Afastado do Superior Tribunal de Justiça (STJ) por suspeitas de importunação sexual, o ministro Marco Buzzi continua recebendo remuneração líquida superior a R$ 100 mil mensais, segundo dados do Portal da Transparência da Corte. Os pagamentos incluem verbas indenizatórias e vantagens pessoais, mesmo após o afastamento.
Em março, o ministro recebeu R$ 126,9 mil brutos, dos quais R$ 66,4 mil foram classificados como indenizações e R$ 16,4 mil como vantagens pessoais. Após descontos, o valor líquido ficou em R$ 101 mil. Em fevereiro, mês em que foi afastado, os ganhos chegaram a R$ 132,3 mil brutos, com R$ 106,4 mil líquidos.

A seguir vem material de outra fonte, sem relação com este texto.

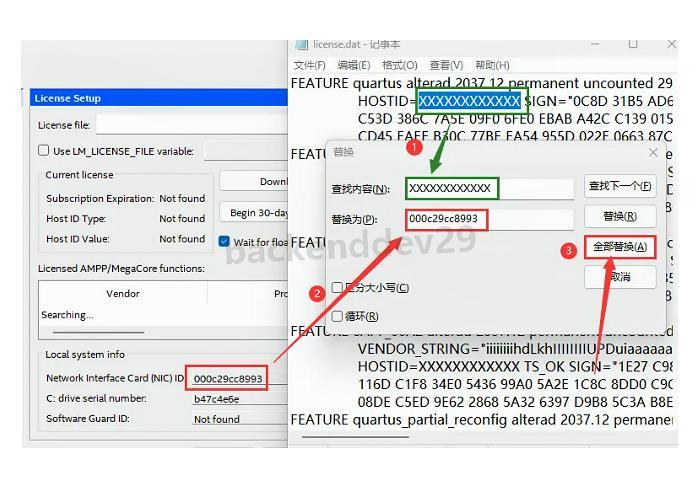Uncheck the Wait for floating license checkbox
Image resolution: width=700 pixels, height=488 pixels.
[x=225, y=241]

A situação contraria uma decisão do Conselho Nacional de Justiça (CNJ), de 2024, que determina a suspensão de auxílios, benefícios e gratificações a magistrados afastados em processos administrativos disciplinares (PADs). Pela regra, Buzzi deveria receber apenas o salário-base, de R$ 44 mil.
Procurado pela Itatiaia, o STJ afirmou em nota que, a partir deste mês, o ministro passará a receber apenas a parcela remuneratória básica. A Corte também informou que Buzzi já estava impedido de usar estrutura funcional, como gabinete e veículo oficial.
O tribunal, no entanto, não explicou por que os pagamentos acima do permitido foram mantidos nos meses seguintes ao afastamento, nem se haverá devolução dos valores.
Buzzi é investigado por suspeita de importunação sexual contra uma jovem de 19 anos, filha de um casal de amigos, durante férias em Balneário Camboriú (SC).
No último dia 14, o plenário do STJ decidiu, por unanimidade, instaurar um processo administrativo disciplinar contra o ministro, com base em sindicância interna. A Corte também manteve o afastamento cautelar até a conclusão do caso.
A defesa tentou suspender a apuração no Supremo Tribunal Federal, alegando irregularidades na produção de provas. O pedido foi negado pelo ministro Kassio Nunes Marques, que considerou a sindicância uma etapa preliminar, sem exigência de contraditório pleno.
Com a abertura do processo administrativo, o caso entra agora na fase formal de investigação, que pode resultar em sanções ao magistrado.